● **What to work on**
A. List every named product or software program that the figure legend below says was used to count cells or to measure or quantify results, and give what each was used for.
B. Based on the figure legend below, state whether each statement agrees with it, answering yes or no and quoting the deciding words: (i) Olesoxime or DMSO was added at the same time as retinoic acid. (ii) The low-density cultures were seeded at 30 000 cells·cm⁻². (iii) Tuj1-labelled protein levels were expressed relative to TOM20 protein levels.

● **Extract provided**
· · · · · · ·

Figure 4.

Olesoxime accelerates β-gal SHSY-5Y differentiation and has a neurotrophic effect. β-gal-expressing SHSY-5Y cells seeded in 96-well plates at 3000 cells·cm⁻² (low density) (A–C), or 30 000 cells·cm⁻² (high density) (D) in the presence of doxycycline (dox), were differentiated with 10 μM RA 24 h after seeding and treated with olesoxime (ole) or DMSO at the same time. (A) Representative reverse black and white images of calcein-labelled neurons treated with DMSO or olesoxime (30 μM) were acquired using a fluorescence microscope (20× or 40× objective in the upper or lower figures respectively). (B) Calcein-labelled neurons in low-density cultures were individually counted with Trophos' Plate Runner HD after 5 days differentiation and cell distribution was classified according to cell body area. One representative experiment is shown. ***P < 0.001 compared with DMSO. (C) Neurite length per cell in olesoxime-treated cultures relative to DMSO controls was determined using images acquired using a fluorescence microscope (20x objective) and MetaMorph software. One representative experiment is shown. ***P < 0.001 compared with DMSO. (D) Expression of β-tubulin III using Tuj1 monoclonal antibody in differentiated SHSY-5Y cells treated with DMSO or olesoxime (30 μM) at different time points was monitored by immunoblotting. A representative experiment is shown and Tuj1-labelled protein levels were quantified using ImageJ and expressed relative to TOM20 protein levels. Mean ± SEM (n = 4). $$P < 0.01 $$$P < 0.001 compared with DIF0, **P < 0.05 compared with DMSO.

· · · · · · ·

● **Saved data entries**
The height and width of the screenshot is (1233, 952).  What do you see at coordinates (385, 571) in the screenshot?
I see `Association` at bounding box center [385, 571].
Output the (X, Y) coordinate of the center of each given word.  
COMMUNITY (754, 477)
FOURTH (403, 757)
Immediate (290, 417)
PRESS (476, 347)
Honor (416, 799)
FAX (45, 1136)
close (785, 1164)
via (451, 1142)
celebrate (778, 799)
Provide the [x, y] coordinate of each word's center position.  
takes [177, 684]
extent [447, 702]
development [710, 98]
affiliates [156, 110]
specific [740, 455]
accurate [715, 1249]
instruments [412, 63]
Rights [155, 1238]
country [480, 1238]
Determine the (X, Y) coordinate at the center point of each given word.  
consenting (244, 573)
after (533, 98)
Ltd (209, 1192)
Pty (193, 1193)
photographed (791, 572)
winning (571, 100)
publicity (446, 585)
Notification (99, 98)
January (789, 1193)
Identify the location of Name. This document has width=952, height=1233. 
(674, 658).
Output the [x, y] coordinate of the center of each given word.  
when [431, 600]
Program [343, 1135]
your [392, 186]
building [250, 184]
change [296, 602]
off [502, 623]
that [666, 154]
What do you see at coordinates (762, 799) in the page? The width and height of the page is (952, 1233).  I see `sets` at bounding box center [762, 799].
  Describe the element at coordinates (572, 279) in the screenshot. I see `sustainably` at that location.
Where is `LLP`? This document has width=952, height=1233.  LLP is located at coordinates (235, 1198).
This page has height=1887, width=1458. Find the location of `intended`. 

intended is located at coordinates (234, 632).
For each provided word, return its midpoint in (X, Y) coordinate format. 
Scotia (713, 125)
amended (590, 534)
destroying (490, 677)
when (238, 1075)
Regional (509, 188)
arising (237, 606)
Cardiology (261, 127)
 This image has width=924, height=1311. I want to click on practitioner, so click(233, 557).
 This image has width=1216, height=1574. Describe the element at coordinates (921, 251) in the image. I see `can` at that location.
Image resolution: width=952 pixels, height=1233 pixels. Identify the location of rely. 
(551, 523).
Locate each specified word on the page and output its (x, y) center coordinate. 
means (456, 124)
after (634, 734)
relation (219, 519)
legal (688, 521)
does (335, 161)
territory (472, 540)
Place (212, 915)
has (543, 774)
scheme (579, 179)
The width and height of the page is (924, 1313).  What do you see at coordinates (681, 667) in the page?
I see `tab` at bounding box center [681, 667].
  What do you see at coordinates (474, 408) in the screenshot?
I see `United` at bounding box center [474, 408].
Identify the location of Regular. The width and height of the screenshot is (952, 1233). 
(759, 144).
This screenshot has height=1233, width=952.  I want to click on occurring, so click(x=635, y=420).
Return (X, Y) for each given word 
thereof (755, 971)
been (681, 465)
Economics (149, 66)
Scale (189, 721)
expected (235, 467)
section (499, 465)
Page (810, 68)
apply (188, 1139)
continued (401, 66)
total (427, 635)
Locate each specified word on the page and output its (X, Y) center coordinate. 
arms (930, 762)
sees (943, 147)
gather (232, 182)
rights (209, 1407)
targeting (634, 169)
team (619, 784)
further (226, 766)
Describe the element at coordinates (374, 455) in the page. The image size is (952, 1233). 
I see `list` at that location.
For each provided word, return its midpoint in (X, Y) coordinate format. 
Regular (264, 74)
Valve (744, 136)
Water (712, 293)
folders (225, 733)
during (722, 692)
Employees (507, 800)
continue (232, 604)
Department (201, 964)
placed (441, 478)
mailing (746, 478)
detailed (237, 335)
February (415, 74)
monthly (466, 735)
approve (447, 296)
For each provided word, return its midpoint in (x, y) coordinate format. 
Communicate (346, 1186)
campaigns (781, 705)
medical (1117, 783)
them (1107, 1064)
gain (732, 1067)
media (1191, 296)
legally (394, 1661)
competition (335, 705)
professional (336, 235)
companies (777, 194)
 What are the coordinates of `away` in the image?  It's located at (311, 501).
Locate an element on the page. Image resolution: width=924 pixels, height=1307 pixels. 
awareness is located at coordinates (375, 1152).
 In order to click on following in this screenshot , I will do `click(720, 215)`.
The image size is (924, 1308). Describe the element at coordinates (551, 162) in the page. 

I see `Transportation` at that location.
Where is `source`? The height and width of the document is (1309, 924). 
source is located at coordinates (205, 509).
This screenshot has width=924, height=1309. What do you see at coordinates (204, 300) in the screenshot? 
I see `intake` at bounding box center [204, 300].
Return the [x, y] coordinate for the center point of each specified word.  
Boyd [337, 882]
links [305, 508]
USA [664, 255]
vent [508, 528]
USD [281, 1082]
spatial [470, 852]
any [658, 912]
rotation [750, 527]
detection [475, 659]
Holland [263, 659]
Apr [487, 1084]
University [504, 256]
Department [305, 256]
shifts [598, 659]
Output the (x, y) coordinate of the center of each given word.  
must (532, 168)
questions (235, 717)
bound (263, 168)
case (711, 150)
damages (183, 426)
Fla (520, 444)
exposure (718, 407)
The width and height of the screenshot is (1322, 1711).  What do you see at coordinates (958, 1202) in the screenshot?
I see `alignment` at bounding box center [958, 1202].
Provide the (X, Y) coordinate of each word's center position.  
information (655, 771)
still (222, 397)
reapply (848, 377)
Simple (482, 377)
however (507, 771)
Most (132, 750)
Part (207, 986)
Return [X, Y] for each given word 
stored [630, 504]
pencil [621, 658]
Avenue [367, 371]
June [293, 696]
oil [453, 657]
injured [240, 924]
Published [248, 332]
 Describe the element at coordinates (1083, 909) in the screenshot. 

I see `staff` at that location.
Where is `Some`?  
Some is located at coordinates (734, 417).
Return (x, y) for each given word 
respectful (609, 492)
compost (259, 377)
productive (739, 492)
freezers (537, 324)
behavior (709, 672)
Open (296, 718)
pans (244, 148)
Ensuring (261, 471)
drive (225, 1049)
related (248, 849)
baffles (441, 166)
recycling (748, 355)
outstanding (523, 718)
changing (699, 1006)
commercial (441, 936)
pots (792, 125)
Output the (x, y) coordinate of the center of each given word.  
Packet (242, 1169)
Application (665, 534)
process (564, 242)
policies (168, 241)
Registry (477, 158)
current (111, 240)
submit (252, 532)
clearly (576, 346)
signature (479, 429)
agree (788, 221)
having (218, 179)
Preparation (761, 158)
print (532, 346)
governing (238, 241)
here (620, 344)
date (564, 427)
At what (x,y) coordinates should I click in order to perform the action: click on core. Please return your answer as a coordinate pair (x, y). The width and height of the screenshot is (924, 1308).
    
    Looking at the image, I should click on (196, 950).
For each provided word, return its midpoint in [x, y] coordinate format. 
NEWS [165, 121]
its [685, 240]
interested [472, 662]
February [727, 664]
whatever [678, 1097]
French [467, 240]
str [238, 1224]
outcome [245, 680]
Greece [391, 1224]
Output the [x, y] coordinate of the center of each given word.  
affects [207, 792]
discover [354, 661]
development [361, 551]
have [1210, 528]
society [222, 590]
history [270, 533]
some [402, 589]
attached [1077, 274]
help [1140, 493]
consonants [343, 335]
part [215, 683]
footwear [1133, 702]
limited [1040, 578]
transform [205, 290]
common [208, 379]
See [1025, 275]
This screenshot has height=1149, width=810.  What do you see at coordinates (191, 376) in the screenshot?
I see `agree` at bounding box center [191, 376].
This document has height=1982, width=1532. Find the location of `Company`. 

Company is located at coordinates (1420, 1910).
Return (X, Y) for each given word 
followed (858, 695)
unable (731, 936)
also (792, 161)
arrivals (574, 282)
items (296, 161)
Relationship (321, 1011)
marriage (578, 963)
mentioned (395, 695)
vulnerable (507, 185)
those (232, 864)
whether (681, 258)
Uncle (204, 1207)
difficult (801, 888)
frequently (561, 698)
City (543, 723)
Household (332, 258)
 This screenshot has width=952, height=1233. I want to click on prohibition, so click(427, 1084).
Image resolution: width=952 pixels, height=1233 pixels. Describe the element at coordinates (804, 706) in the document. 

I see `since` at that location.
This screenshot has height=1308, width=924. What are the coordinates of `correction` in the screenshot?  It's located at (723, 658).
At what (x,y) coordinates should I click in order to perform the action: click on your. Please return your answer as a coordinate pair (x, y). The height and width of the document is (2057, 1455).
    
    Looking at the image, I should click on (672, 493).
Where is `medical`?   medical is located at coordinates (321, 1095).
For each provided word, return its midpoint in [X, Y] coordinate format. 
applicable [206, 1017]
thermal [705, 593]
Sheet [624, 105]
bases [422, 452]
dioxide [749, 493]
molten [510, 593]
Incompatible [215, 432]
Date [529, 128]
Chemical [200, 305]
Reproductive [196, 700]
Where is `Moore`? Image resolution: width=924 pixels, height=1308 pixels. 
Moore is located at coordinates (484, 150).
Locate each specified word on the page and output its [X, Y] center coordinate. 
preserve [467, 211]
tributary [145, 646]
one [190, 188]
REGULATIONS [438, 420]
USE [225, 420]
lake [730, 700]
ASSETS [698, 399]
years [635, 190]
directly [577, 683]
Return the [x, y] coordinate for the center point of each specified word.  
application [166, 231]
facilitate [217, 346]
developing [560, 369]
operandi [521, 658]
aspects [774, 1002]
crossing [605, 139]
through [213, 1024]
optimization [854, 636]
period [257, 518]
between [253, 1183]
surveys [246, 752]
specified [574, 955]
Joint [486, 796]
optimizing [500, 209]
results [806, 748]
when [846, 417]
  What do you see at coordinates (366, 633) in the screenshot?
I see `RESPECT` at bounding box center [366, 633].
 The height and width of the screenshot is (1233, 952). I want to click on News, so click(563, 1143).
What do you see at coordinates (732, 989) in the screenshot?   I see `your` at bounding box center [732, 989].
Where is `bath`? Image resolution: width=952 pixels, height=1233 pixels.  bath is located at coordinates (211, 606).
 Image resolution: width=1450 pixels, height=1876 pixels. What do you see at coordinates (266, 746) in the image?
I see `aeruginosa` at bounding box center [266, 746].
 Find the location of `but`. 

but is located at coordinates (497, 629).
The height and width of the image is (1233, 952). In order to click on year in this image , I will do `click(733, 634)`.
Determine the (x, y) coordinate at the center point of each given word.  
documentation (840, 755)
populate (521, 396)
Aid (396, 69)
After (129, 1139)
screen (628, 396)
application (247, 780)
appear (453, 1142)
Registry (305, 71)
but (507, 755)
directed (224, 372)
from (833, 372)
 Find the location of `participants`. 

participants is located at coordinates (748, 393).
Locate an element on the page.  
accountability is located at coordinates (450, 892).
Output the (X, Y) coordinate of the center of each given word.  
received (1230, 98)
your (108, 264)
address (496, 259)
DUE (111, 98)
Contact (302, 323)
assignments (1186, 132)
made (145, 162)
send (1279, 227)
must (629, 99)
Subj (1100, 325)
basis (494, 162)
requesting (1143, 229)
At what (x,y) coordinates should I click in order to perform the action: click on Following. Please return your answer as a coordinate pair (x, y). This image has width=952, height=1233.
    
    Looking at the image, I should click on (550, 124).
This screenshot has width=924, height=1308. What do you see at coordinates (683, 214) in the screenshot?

· · · · · · ·

● **Task-by-task answers**
A.
- Trophos' Plate Runner HD: individually counting calcein-labelled neurons in low-density cultures
- MetaMorph software: determining neurite length per cell
- ImageJ: quantifying Tuj1-labelled protein levels

B.
(i) Yes: "were differentiated with 10 μM RA 24 h after seeding and treated with olesoxime (ole) or DMSO at the same time"
(ii) No: "3000 cells·cm⁻² (low density)"
(iii) Yes: "Tuj1-labelled protein levels were quantified using ImageJ and expressed relative to TOM20 protein levels"